There are some interesting exercises in the book. Now that I am recommending it to you, I feel it maybe time for me to revisit it myself. If you are of the spiritual inclination there is healing to found in her words.
I delved into my childhood trauma at the beginning of this year. And I mean I jumped in it, like I never have before, dug around in the sh*t and got dirty. It was challenging to hear a therapist say the words I have told many clients myself over 15 years in social work "it wasn't your fault"..."no one protected you, no one nutured you and you deserved that". On initial hearing I rebuffed it as I had seen many of my own clients do and my therapist repeated the phrase maybe 8-9 times. Until I heard it, I mean really heard it and allowed it to resonate. Something in me broke. Something in me finally let go of a sh*it load of pain and betrayal I had felt for a lifetime.

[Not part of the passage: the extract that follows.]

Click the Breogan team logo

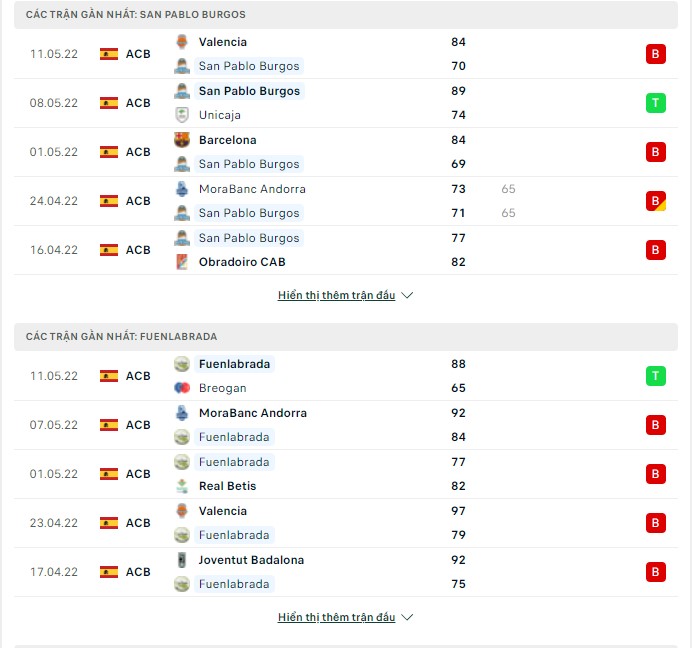pyautogui.click(x=182, y=388)
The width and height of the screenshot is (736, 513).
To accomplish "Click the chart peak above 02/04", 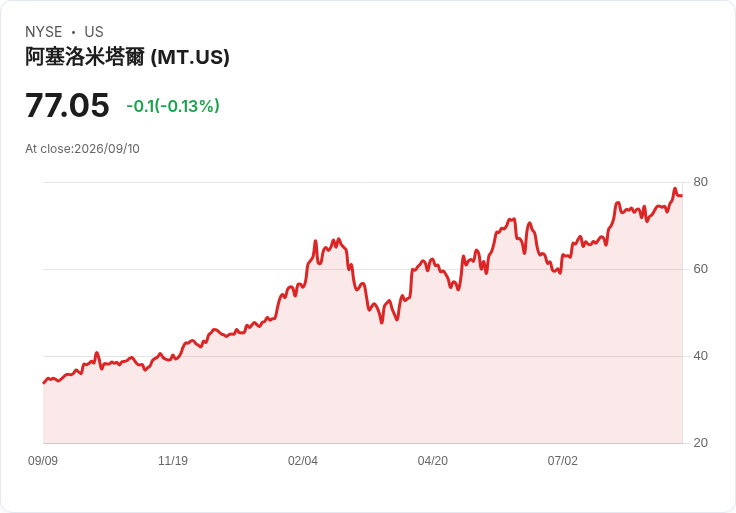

Trust in others is hard Ancaire. And some people don't tred lightly. I know our friends and family think we are overly-sensitive to their critique. I am strong I know that, I am not a victim, and I also hate the word survior, but there are fragile spots and I need good boundaries. Ironic then that the adult of childhood abuse has few skills at implementing them. Our blueprint got erased by adults who were careless and selfish, at times plain cruel with us.
Letting go of weight is equally as scary Ancaire. When the first 70kg went I was feeling emotions for the first time. My drug of choice was gone, couldn't stuff the emotions down with food any more and I had absolutely no skills for feeling emotions. My first relationship with Mr M was fraught with my emotional meltdowns. Hmmmmm 35 and managing a romantic relationship for the first time with the emotional skills of 10 year old. That was going to work, yeah right lol. In addition I now know I was being regularly triggered from childhood trauma.
I never struggled with male attention when the weight first came off. I loved it. Let me just say I had my adolescence and 20's at 29-35. And I managed it like a teenager too. Completely emotionally inept. There is humour in it now for me. But at the time the angst was real.
My gut response to making sense of what occured in my childhood and the results is to say that my body and my mind has attemmpted to keep me safe as best it could, when others failed me.
We will be healed Ancaire. Time and a dedication to ourselves is what is needed.
Be kind to yourself as you take this journey. Your H behaviour is abuse and he needs to go.